#### WORK REQUEST
Only certain lines below are wanted: those starting at the line containing "Expand the Create PDF options chevron" and ending at the line containing "Task: Click the PayPal logo", both included, each retyped exactly.

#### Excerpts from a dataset
□ □ □ □

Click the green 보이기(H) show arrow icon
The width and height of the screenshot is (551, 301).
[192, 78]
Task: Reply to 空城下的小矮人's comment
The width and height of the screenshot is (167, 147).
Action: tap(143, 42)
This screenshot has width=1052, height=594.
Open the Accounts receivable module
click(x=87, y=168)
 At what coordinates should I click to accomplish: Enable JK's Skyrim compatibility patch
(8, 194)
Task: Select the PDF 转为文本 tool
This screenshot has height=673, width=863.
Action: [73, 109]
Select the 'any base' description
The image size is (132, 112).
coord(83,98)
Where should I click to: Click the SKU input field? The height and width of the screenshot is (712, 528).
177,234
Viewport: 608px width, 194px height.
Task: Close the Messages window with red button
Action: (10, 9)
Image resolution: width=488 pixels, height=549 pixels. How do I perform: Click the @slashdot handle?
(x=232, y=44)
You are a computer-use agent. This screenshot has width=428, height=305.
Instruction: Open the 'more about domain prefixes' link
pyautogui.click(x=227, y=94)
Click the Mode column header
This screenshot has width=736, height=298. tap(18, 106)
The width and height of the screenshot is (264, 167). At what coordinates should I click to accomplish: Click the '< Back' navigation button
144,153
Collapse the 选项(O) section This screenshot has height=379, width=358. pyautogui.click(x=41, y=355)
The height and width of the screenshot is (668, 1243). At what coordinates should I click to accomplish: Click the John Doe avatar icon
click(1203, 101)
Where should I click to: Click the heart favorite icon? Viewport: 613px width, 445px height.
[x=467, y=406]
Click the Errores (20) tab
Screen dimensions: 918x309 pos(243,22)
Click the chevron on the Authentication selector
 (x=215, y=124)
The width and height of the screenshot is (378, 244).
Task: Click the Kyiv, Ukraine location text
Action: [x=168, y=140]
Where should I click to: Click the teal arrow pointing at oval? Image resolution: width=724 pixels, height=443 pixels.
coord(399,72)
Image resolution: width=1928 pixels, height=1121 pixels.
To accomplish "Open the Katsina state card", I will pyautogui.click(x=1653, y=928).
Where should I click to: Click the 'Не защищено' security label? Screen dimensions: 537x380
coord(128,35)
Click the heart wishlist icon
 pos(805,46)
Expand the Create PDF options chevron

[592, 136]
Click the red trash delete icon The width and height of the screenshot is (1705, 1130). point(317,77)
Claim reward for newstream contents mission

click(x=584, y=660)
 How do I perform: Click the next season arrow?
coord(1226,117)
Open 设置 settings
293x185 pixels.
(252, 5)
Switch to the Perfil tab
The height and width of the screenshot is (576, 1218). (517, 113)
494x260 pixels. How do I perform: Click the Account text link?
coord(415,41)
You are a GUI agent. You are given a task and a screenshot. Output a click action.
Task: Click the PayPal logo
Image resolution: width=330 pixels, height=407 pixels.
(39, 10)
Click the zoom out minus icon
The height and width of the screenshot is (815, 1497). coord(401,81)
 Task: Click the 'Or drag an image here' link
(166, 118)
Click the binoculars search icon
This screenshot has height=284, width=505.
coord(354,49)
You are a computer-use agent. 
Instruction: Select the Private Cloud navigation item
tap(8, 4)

□ □ □ □

#### EXPECTED ANSWER
Expand the Create PDF options chevron

[592, 136]
Click the red trash delete icon The width and height of the screenshot is (1705, 1130). point(317,77)
Claim reward for newstream contents mission

click(x=584, y=660)
 How do I perform: Click the next season arrow?
coord(1226,117)
Open 设置 settings
293x185 pixels.
(252, 5)
Switch to the Perfil tab
The height and width of the screenshot is (576, 1218). (517, 113)
494x260 pixels. How do I perform: Click the Account text link?
coord(415,41)
You are a GUI agent. You are given a task and a screenshot. Output a click action.
Task: Click the PayPal logo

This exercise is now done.